When a customer’s chip won’t read or the magnetic stripe is damaged, most payment terminals let you type the card number directly into the keypad. The process takes a few extra seconds and requires more information than a standard swipe or tap, but it works on nearly every modern terminal once you know the steps.
Steps to Manually Enter a Card Number
The exact menu flow varies slightly by terminal brand and payment processor, but the general sequence is consistent across Ingenico, Verifone, Clover, and similar machines.
- Start a sale. From the idle screen, select “Sale” (or press the sale button, depending on your terminal). Choose “Credit” or “Debit” when prompted.

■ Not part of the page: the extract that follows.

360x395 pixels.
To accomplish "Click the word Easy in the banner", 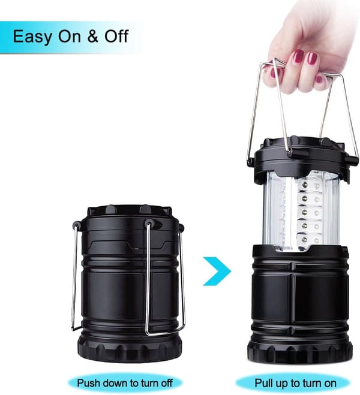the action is click(x=32, y=37).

- Enter the transaction amount. Key in the dollar amount and press Enter. Confirm the amount when the screen asks you to verify.
- Key in the card number. When the terminal prompts you to swipe, insert, or tap, simply begin typing the full card number on the keypad instead. Press Enter after the last digit.
- Enter the expiration date. Type the two-digit month and two-digit year (for example, 0827 for August 2027), then press Enter.
- Enter the CVV code. This is the three-digit security code on the back of the card (four digits on the front for American Express). Press Enter.
- Enter the billing ZIP code. Some terminals also ask for the cardholder’s street address. Type it in and press Enter.
- Confirm card presence. The terminal may ask whether the physical card is present. Select Yes if the customer handed you the card, or No if you’re taking the number over the phone.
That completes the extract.